» Source document

+++++

September – 14th Harbour – Pay-Day
September – 15th Air Raid - Aircraft in vicinity.

September – 16th
                        Harbour Route March to Fort Edgar and through town.

September – 17th (Three Air Alarms) 2200 0430 & 0045
September – 18th
September – 19th
September – 20th Harbour General Quarters
September – 21st
September – 22nd
September – 23rd Route March to “Fort Edgar”
September – 24th
September – 25th
September – 26th Harbour Routine
September – 27th
                        Air Raid alarms 0930Battleships Nelson & Rodney proceed to sea for exercises with AA Cruisers & Destroyers return late at night.

September – 28th
                        Hood proceed to sea at 24knots with AA Cruiser and four destroyers for the Norwegian Coast endeavoring to intercept a German 8 inch Cruiser and merchantman bound for ‘Stavangor’ Air and Sea Base on the West Coast. Repulse Cruiser & Destroyers also out after them from Scarpa – Speed 27 knots

September – 29th
                        At Sea
                        Two air alarms, a long distance Sunderland Flying Boat accompany us.
                        Enemy aircraft in vicinity come across a Dornier 17 in the sea, later Sunderland bombs enemy sub. Both units fail to make contact with enemy proceed back to Scarpa at 24knots arrive in 2000. Very Cold.

September – 30th
                        Moor to Buoy
October 1st
                        Furious and Destroyers go out for exercises but are back at 1900

October 2nd
                        Harbour Miserable Weather.

October 3rd
                        Ship is at 1 Hour notice for sea.

October 4th
                        Hood proceed outside the Flaw three destroyers 1 AA Cruiser for AA firing Exercises, Long range Pom Poms & 05 M.G. 250 Rounds fired in H.A. Starshell.
Low Angle & Barrage Firings to Swordfish, Torpedo Bombing Aircraft carry out dummy Torpedo attack on Hood their ‘fish’ being smoke bursts, our accompany Escort also carry out practise ‘shoots’ exercises completed return in Flow and moor to buoy at 1900 Ship is AA guard.

October 5th
                        Pay Day. Harbour Routine.

October 6th
                        Harbour. Rain Cold & Very Dull.

October 7th
                        Harbour. Air Raid Alarms. 1 Hrs notice for sea.
October 8th
October 9th
October 10th Harbour Routine
October 11th

October 12th
                        Harbour Routine Very Dull & Cold.

October 13th
                        Ship is AA Guard; Furious Cruiser Norfolk & Berwick & destroyers Punjabi & Metabar proceed to sea to operate aircraft over North Norwegian Coast

October 14th
                        0940 Air Raid Enemy planes fired on many of our fighters up.

October 15th
                        Hood puts to sea at 1500 with three destroyers Eskimo Cossack & Somali & Cruiser Adventure to cover the Furious & accompany ships whilst operating aircraft over Stavanger, Frondheim, Bergan & Oslo Air and Sea Bases.

October 16th
                        At Sea Sea Slight Dull & Cold No opposition from enemy encountered. Adventure leaves us.

October 17th
                        Sea Slight Continuous drizzle Hood passes through the Arctic Circle at 2330 C old and Foggy, 1300 course Due South 204’ x 180’ turns.

October 18th
                        At Sea.
                        A Deadly fog visibility approx 15 yds at 0810. Hood very nearly comes to ramming one of our screening destroyers Eskimo whilst changing her position for close screening missed her stern by 10feet at 1645 our course 152’ E S E
October 19th
                        At Sea. Arrived at Scarpa 1330, ship carried out a 4” Low Angle shoot at towing target during the fore-noon vis to poor for high angle.

+++++

» Instructions
a) From the ship's diary, reproduce word for word the stretch from "October 12th" through "Adventure leaves us.".
b) Answer these from the ship's diary:
(i) Where did the route march on September 16th go?
(ii) At what time did Hood put to sea on October 15th?
(iii) On October 18th, by how many feet did Hood miss the stern of the destroyer Eskimo?
The records that follow have nothing to do with the diary.

» Raw records
+++++

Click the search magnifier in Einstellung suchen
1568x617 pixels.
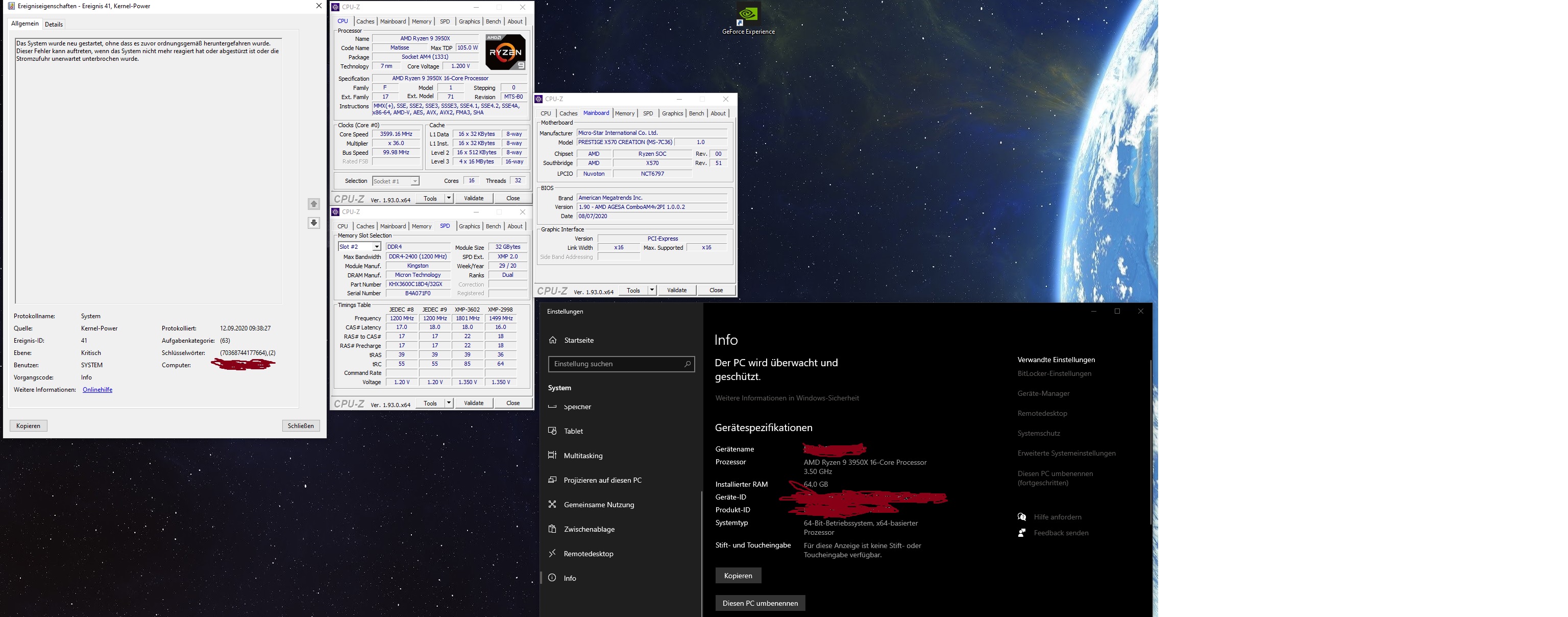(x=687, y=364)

+++++

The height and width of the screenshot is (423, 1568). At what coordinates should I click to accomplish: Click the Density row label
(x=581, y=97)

+++++

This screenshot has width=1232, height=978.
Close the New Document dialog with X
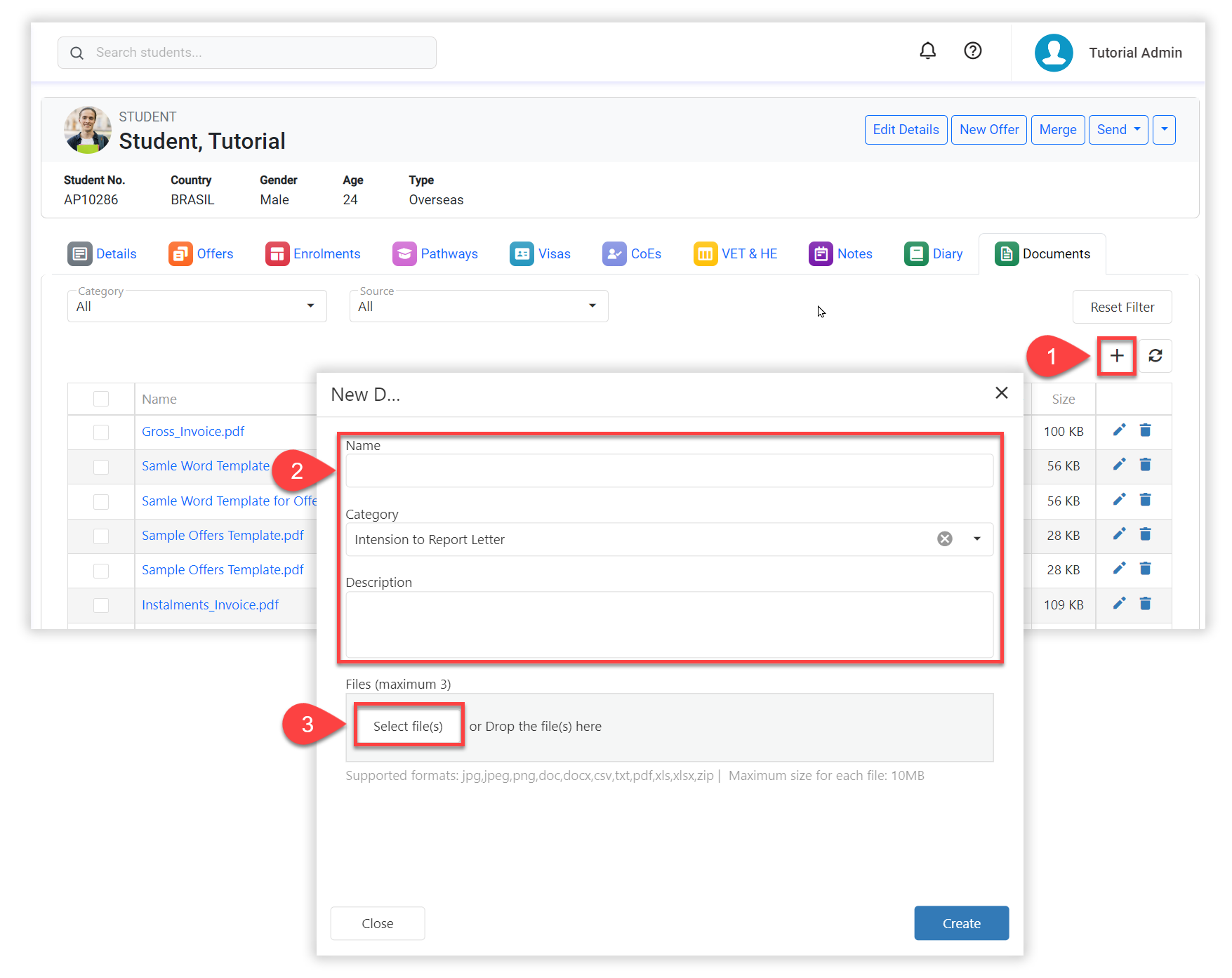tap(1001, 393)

+++++

» The answers
a)
October 12th
                        Harbour Routine Very Dull & Cold.

October 13th
                        Ship is AA Guard; Furious Cruiser Norfolk & Berwick & destroyers Punjabi & Metabar proceed to sea to operate aircraft over North Norwegian Coast

October 14th
                        0940 Air Raid Enemy planes fired on many of our fighters up.

October 15th
                        Hood puts to sea at 1500 with three destroyers Eskimo Cossack & Somali & Cruiser Adventure to cover the Furious & accompany ships whilst operating aircraft over Stavanger, Frondheim, Bergan & Oslo Air and Sea Bases.

October 16th
                        At Sea Sea Slight Dull & Cold No opposition from enemy encountered. Adventure leaves us.

b)
(i) To Fort Edgar and through town
(ii) 1500
(iii) 10 feet